(Dataset entries)
----
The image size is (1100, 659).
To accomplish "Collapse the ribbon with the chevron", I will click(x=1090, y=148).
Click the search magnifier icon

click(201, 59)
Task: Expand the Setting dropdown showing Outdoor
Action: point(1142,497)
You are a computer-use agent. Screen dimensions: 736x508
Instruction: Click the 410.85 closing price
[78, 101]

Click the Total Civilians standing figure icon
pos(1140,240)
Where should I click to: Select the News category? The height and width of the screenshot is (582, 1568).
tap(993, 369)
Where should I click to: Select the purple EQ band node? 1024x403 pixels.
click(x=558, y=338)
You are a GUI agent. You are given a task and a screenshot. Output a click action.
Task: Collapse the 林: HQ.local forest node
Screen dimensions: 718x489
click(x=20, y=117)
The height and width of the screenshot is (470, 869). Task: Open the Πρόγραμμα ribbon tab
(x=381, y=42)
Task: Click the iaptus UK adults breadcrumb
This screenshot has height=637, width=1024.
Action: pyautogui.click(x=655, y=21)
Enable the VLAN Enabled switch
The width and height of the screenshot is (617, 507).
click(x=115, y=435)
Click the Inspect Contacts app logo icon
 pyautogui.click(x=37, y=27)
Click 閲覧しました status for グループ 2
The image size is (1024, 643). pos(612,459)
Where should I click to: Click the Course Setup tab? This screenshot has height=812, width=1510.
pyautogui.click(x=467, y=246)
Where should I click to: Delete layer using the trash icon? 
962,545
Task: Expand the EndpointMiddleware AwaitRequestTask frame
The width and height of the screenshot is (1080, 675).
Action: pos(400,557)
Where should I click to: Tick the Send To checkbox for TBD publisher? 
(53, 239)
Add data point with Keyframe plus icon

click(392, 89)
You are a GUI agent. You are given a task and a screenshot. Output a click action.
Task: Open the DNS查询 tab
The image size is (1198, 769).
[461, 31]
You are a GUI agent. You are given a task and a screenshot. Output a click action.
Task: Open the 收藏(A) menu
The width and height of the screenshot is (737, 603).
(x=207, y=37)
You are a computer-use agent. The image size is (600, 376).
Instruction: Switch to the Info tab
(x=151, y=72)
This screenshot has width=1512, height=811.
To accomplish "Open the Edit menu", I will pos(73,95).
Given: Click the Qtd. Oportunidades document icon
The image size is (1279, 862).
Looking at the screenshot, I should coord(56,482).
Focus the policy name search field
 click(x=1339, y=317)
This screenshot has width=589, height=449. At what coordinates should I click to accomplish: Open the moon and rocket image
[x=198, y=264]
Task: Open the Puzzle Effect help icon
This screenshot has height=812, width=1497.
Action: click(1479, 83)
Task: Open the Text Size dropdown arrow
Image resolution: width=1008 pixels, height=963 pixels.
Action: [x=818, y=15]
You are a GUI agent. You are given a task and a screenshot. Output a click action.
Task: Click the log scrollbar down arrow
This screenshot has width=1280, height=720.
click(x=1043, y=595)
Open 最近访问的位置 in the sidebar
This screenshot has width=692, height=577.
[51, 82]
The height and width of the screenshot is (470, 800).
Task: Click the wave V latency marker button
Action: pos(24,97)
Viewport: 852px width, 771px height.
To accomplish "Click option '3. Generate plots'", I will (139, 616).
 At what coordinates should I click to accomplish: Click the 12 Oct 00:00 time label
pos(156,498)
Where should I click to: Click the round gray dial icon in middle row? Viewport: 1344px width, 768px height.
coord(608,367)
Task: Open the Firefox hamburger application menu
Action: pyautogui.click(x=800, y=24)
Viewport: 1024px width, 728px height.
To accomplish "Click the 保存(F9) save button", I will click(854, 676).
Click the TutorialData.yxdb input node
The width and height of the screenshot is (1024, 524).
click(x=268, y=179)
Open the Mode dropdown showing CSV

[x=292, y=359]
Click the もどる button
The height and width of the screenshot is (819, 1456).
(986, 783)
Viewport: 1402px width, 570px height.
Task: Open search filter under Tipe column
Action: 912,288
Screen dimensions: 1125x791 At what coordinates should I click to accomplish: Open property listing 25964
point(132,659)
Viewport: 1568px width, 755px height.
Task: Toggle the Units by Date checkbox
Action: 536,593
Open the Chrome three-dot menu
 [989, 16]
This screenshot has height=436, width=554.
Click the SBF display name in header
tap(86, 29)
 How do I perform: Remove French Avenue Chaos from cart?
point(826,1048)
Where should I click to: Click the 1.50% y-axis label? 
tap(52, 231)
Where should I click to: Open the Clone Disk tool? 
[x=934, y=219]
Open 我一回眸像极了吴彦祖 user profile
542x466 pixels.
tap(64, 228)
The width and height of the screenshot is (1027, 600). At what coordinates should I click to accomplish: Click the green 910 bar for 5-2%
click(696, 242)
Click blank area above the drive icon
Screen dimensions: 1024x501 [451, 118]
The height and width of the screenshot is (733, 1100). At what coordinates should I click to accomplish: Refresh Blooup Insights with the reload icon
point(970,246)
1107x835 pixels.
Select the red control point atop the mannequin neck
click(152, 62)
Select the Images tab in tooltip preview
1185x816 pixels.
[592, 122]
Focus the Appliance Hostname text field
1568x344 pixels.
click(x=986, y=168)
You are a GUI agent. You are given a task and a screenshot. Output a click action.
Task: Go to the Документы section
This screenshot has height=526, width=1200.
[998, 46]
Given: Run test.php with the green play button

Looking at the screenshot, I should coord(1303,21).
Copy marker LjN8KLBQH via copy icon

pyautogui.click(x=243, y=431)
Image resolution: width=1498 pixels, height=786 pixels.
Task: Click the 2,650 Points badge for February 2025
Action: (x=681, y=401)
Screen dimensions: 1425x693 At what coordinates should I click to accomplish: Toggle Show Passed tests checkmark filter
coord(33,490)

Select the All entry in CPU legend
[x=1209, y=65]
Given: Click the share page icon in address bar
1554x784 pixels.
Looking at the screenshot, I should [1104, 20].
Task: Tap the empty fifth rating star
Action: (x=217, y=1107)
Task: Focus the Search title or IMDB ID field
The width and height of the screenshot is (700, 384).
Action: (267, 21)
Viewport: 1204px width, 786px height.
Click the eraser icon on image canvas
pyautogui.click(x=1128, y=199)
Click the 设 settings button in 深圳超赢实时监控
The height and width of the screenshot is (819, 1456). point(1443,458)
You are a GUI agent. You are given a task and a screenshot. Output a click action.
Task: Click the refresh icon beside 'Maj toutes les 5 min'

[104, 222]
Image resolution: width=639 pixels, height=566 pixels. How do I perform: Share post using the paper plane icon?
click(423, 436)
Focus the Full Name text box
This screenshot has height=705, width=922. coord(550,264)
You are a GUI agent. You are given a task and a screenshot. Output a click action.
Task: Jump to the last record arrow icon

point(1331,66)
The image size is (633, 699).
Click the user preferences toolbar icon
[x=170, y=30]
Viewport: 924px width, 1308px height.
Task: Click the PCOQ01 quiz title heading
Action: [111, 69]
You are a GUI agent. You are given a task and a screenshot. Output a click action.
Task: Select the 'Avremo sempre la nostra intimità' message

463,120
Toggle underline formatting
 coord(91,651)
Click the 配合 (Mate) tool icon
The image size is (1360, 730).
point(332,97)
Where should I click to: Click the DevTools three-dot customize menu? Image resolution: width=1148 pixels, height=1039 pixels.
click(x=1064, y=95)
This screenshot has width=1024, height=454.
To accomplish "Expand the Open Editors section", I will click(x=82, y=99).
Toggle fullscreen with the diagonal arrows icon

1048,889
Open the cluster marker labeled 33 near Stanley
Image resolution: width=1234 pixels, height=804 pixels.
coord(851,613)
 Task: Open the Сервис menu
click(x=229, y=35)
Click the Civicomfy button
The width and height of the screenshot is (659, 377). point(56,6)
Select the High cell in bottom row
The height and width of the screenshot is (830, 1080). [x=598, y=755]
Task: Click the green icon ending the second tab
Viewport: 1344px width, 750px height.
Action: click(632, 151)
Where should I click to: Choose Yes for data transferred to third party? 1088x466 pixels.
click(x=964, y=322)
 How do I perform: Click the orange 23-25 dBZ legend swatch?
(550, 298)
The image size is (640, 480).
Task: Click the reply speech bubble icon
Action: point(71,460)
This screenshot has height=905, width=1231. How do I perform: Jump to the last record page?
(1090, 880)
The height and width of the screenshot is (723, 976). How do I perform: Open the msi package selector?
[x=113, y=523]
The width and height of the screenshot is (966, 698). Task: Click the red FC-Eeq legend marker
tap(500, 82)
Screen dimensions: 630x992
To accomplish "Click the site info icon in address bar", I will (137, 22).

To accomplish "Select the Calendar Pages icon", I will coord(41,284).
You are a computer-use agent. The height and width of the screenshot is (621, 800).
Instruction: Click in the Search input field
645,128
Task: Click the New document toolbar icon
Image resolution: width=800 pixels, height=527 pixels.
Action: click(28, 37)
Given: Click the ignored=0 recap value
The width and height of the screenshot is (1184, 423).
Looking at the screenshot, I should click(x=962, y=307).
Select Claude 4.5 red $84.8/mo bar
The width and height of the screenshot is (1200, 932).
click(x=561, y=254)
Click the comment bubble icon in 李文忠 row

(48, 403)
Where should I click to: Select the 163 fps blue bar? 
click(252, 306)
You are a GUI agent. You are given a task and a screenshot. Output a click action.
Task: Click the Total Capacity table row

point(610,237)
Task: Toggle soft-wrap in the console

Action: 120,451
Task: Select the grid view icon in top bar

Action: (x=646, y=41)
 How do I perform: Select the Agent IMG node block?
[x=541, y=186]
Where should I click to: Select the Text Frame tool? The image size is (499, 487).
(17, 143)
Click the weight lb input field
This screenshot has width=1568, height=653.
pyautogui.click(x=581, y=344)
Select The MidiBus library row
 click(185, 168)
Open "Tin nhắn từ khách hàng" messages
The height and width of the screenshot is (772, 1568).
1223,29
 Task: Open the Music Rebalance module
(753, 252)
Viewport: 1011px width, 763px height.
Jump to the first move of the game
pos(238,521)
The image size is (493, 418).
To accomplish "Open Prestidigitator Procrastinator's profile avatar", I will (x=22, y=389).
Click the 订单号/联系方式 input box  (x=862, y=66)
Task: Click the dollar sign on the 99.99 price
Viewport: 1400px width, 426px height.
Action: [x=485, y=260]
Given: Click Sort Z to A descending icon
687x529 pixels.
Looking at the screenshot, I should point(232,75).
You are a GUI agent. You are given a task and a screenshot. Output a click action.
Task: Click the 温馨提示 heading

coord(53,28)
----
### Problem:
If a line above holds the word "computer", copy it.

### Written reply:
You are a computer-use agent. Screen dimensions: 736x508
You are a computer-use agent. The image size is (600, 376).
You are a computer-use agent. The height and width of the screenshot is (621, 800).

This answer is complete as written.